The Facility Administrator or designee held mandatory in-services for all clinical teammates starting on 12/26/23. Surveyor observations were reviewed. Education included but was not limited to a review of Policy 1-14-01 "Interdisciplinary Team (IDT) Patient Assessment and Plan of Care" with emphasis on but not limited to: 1) the interdisciplinary team is responsible for providing each patient with an individualized and comprehensive assessment documenting his/her needs. The comprehensive assessment will be used to develop the patient's treatment plan and expectations for care. 2) An initial Plan of Care, based on the findings from the comprehensive assessment, will be completed on all patients new to dialysis within 30 calendar days (or 13 outpatient dialysis sessions for hemodialysis) beginning with the first outpatient dialysis treatment or per state guidelines. Verification of attendance is evidenced by teammate's signature on in-service sheet.
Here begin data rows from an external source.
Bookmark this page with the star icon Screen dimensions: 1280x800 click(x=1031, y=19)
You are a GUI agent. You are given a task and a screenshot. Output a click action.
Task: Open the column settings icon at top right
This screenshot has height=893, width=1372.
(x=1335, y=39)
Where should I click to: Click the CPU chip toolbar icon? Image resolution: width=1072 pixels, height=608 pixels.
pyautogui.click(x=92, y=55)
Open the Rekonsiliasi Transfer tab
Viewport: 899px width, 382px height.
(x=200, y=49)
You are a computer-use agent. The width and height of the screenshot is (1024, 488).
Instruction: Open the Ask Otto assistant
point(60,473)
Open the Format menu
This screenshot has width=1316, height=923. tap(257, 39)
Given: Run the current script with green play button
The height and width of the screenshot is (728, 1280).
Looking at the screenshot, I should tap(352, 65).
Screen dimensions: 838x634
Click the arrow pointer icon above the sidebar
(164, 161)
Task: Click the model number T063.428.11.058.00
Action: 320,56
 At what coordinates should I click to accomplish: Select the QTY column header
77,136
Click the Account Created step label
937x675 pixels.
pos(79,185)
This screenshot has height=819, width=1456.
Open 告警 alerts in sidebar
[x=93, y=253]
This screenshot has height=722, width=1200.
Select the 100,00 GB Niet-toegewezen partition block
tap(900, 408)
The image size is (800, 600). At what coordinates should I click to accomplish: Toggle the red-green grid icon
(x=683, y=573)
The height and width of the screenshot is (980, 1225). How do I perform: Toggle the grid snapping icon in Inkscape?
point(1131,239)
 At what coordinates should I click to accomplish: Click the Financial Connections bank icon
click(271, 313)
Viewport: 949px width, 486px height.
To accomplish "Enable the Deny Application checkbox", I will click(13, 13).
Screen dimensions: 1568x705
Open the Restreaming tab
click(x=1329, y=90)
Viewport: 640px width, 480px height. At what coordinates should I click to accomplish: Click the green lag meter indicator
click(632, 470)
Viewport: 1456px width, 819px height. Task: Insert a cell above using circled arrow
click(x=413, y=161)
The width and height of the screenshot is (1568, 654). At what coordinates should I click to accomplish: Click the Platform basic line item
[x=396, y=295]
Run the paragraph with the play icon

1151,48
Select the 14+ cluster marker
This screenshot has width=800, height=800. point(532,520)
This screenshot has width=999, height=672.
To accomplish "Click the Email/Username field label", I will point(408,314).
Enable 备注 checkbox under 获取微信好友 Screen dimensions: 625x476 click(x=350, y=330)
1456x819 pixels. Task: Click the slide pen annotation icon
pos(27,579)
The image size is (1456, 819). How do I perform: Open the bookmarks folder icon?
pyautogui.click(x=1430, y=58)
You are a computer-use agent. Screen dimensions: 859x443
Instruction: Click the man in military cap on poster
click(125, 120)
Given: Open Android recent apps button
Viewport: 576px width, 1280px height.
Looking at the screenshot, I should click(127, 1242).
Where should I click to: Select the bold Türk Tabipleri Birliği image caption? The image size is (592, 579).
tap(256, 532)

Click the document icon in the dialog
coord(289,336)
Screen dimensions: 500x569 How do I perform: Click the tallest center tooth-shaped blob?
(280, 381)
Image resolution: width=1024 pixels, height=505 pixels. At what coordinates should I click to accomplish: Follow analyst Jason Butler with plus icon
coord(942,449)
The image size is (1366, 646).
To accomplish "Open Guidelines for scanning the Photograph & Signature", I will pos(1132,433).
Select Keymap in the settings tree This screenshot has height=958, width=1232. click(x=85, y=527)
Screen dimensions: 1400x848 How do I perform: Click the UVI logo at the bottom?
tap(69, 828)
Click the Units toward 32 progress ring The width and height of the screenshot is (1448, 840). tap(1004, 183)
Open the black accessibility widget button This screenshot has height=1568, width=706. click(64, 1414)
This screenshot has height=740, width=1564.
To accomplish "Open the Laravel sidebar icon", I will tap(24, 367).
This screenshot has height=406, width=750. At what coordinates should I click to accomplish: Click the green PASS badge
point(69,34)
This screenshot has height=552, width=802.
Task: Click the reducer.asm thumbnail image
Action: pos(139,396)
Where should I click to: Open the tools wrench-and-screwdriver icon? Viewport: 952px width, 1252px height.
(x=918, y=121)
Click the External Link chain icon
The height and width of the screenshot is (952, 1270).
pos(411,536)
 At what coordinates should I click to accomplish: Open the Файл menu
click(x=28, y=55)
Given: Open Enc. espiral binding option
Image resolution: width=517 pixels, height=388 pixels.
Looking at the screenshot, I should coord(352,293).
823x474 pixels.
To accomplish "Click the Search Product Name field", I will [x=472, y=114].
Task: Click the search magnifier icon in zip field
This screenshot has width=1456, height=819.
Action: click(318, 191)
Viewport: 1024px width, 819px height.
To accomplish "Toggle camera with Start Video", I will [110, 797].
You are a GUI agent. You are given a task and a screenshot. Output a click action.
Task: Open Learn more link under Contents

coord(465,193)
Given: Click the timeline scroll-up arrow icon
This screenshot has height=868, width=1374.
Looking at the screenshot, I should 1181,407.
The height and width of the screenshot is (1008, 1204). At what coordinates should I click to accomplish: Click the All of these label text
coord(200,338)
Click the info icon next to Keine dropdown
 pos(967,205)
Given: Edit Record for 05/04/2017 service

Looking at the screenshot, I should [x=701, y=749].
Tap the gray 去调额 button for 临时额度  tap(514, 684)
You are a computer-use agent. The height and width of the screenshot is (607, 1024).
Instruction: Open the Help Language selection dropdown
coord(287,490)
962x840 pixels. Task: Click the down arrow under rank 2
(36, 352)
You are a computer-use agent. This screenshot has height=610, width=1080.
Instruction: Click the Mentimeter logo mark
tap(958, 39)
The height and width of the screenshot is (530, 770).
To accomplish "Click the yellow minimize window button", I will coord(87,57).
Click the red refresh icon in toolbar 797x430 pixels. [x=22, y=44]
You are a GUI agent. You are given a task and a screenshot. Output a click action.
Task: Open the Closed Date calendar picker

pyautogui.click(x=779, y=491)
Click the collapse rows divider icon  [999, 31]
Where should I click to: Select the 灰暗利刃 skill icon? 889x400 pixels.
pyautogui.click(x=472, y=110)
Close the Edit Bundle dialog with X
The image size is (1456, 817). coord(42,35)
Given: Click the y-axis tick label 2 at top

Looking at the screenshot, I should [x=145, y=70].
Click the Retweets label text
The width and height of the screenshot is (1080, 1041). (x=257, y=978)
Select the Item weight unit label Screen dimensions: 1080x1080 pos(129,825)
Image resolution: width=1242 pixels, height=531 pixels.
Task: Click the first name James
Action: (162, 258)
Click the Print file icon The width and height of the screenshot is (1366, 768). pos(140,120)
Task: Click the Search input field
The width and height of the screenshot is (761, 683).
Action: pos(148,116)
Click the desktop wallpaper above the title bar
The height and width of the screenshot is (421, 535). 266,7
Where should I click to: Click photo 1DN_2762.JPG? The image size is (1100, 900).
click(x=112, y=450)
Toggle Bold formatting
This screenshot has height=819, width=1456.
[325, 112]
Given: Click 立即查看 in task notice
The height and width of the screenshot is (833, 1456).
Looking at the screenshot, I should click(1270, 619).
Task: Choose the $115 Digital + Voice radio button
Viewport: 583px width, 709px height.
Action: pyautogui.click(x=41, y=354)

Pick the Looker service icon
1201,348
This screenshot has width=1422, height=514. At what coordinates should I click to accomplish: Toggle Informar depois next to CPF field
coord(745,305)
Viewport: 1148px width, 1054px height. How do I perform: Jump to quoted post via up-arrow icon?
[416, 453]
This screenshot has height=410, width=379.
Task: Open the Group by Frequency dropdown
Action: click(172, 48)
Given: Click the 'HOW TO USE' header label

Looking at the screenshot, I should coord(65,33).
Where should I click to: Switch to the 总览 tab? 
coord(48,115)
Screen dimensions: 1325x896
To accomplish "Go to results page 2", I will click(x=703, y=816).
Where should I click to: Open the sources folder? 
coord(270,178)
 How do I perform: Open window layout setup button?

The Facility Administrator or designee or care plan manager will audit one hundred percent (100%) of new patient care plans monthly for three (3) months to verify initial assessments and plans of care are completed within thirty (30) days (or thirteen (13) outpatient dialysis sessions for hemodialysis) per policy, with ongoing compliance being monitored with monthly ten percent (10%) medical records audit.
Instances of non-compliance will be addressed immediately.
The Facility Administrator or designee will review the audit results with the IDT during Core Team meetings and with the Medical Director during monthly Quality Assessment and Performance Improvement meetings known as Facility Health Meetings, with supporting documentation included in the meeting minutes. The Facility Administrator is responsible for compliance with this plan of correction.